Name every team listed under "Senior career" in the profile of Nicky Gyimah below.

TEXT SHOWN:
----

Personal information
- Full name: Nicky William Adjei Gyimah-Bio
- Date of birth: 27 May 2003 (age 22)
- Place of birth: London, England
- Height: 1.73 m (5 ft 8 in)
- Position: Midfielder

Youth career
- Onside Academy
- 2018–2021: Peterborough United
- 2021–2022: Sunderland

Senior career*
- Years: Team / Apps / (Gls)
- 2022: Broadfields United / 8 / (4)
- 2022–2023: Slough Town / 0 / (0)
- 2023: Vancouver FC / 11 / (0)

International career
- Ghana U17

= Nicky Gyimah =

Professional footballer (born 2003)

Nicky William Adjei Gyimah-Bio (born 27 May 2003) is a professional footballer. Born in England, he has represented Ghana at youth level.

----

DATA EXTRACTS:
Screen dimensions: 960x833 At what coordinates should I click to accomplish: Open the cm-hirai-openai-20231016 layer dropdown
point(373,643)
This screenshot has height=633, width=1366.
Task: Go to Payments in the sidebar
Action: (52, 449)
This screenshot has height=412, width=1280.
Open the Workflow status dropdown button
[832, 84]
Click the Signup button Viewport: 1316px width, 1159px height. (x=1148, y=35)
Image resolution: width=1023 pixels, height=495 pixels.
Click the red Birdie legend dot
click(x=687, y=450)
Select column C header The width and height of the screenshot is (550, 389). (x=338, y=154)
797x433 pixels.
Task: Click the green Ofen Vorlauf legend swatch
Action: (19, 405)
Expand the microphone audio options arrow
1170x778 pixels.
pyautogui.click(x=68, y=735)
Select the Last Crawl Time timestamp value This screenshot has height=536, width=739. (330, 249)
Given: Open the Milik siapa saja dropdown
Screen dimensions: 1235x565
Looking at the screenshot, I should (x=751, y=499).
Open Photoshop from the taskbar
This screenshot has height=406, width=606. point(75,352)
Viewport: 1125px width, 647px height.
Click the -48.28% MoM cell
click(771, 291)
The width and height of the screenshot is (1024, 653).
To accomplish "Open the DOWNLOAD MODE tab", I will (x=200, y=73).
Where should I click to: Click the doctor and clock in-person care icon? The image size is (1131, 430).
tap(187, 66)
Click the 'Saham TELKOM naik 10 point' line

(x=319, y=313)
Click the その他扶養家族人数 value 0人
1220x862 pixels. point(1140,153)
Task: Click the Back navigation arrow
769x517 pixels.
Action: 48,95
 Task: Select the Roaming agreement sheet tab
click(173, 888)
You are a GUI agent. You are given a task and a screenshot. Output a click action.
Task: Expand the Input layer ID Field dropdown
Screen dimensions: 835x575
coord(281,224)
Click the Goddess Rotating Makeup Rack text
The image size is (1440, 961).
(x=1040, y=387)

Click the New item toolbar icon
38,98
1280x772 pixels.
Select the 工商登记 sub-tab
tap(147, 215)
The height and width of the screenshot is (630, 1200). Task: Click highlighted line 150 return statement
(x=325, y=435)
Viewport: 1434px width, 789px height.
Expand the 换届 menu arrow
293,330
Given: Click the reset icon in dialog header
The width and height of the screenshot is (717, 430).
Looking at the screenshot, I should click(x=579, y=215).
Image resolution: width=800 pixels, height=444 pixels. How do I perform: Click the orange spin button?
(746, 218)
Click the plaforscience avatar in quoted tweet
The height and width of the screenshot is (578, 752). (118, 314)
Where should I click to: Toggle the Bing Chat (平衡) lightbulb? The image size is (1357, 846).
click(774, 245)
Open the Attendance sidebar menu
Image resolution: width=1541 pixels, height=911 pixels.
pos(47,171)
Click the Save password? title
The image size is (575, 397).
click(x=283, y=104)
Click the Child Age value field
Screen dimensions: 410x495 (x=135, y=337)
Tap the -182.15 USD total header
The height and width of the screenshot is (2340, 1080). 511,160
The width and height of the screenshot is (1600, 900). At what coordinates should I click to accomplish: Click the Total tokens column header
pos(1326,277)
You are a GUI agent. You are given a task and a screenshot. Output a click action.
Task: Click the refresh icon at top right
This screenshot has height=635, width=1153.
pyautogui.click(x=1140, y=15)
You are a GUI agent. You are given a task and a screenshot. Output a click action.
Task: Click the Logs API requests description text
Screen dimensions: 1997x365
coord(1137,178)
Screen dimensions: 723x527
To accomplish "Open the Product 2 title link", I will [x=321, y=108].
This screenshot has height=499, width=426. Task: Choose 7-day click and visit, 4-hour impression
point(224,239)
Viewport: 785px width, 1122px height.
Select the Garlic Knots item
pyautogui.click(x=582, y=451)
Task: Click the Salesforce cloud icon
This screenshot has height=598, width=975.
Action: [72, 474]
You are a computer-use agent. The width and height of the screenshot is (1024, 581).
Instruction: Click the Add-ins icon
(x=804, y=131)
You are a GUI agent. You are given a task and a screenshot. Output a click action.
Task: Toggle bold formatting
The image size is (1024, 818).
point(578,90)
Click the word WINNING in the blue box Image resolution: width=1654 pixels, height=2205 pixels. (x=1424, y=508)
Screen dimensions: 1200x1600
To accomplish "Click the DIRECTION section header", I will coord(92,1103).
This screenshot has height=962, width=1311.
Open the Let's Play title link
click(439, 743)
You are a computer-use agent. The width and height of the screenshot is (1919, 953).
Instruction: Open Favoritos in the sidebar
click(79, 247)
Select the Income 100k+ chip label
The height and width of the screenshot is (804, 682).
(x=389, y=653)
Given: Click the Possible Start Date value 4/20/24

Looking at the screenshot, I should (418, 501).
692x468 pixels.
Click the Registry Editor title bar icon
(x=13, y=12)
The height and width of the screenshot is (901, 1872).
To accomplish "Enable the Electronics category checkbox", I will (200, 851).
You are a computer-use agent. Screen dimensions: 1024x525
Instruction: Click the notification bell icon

----

RESPONSE BOX: Broadfields United, Slough Town, Vancouver FC